**Tugas Singkat 1**
Di paragraf teks kutipan yang memuat "setidaknya ada dua kemungkinan yang dilakukan hakim", apa saja sebutan yang dipakai untuk kedua cara hakim memaknai istilah hukum?

Dalam proses penemuan hukum, hakim juga acapkali membuat penafsiran sesuai konteks kasusnya. Bisa jadi, suatu istilah hukum dapat digunakan pada keadaan tertentu dan menjadi perbuatan terlarang untuk membawanya; sebaliknya jika dibawa orang lain, maka hukum tak menganggapnya sebagai perbuatan terlarang. Contoh menarik yang relevan dan pernah diputuskan oleh pengadilan di Indonesia adalah istilah ‘senjata tajam’. Apa yang dimaksud dengan senjata tajam? Pengadilan Indonesia pernah memutuskan bahwa parang yang sedang dibawa seorang petani menuju sawahnya tak otomatis dianggap senjata mematikan dan ia tak bisa dipersalahkan menabrak larangan membawa senjata tajam.

 

Itu contoh menarik bagaimana suatu istilah dikontekstualisasi dengan keadaan. Dalam penemuan hukum setidaknya ada dua kemungkinan yang dilakukan hakim: pertama, mempersempit makna suatu istilah hukum; atau, kedua, memperluas maknanya. Cara yang dilakukan hakim ini sering disebut penyempitan dan perluasan istilah hukum. Dalam teori penafsiran hukum, masing-masing disebut penafsiran restriktif dan penafsiran ekstensif.

 

Baca juga:

 

Penyempitan makna terjadi jika interpretasi hakim terhadap suatu kata dibatasi atau dikurangi dari apa yang umumnya dipahami atau disebutkan dalam kamus. Beberapa referensi memberikan contoh istilah ‘tetangga’. Pasal 666 KUH Perdata menyebutkan “Tetangga yang satu boleh menuntut tetangga yang lain supaya memusnahkan segala pohon dan segala pagar hidup yang telah ditanam dalam jarak lebih dekat dari jarak tersebut”. Lantas, siapakah yang dimaksudkan dengan tetangga? Umumnya dipahami bahwa penyewa tidak termasuk tetangga yang dimaksud dalam Pasal 666 KUH Perdata.

**Data Masukan**
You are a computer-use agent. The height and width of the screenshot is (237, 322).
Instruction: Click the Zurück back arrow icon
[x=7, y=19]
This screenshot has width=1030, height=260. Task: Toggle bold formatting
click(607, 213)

* * *

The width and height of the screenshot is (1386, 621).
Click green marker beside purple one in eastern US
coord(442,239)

**Tugas Singkat 2**
Baris data masukan mana saja yang mengandung kata "screenshot"? Kumpulkan dan salin semua baris itu.

**Jawaban Tertulis 1**
- mempersempit makna suatu istilah hukum
- memperluas maknanya
- penyempitan istilah hukum
- perluasan istilah hukum
- penafsiran restriktif
- penafsiran ekstensif

**Jawaban Tertulis 2**
You are a computer-use agent. The height and width of the screenshot is (237, 322).
This screenshot has width=1030, height=260. Task: Toggle bold formatting
The width and height of the screenshot is (1386, 621).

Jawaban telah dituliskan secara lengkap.